Let $|\psi_{{\rm in}}\rangle$ denote the state entering at the input ports of the interferometer. Here we use coherent $\otimes$ squeezed vacuum states, i.e., $|\alpha\rangle\otimes|\xi\rangle$ as probe state, where $\alpha=|\alpha|{e^{{\rm i}\vartheta_{\alpha}}}$ and $\xi=r{e^{{\rm i}\vartheta_{\xi}}}$. The phase shift can be expressed by unitary operator $U_{\theta}=\exp({-{\rm i}\theta H})$, where $H$ denotes the Hermitian generator.

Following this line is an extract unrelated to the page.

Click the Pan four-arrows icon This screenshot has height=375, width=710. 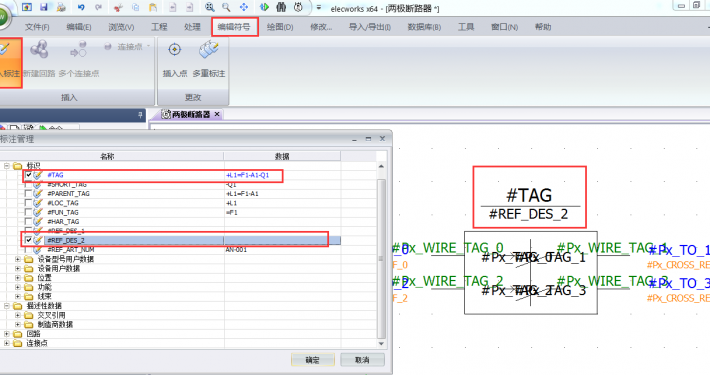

In this article, we consider two cases of phase shift operation acting on: (i) One arm, i.e., $H=a^{\dagger}a$ and (ii) both arms, i.e., $H=(a^{\dagger}a+b^{\dagger}b)/2$. Then the state at the output ports reads $|\psi_{{\rm out}}\rangle={{\rm OPA}}_{2}U_{{\theta}}{{\rm OPA}}_{1}|\psi_{{\rm in}}\rangle$.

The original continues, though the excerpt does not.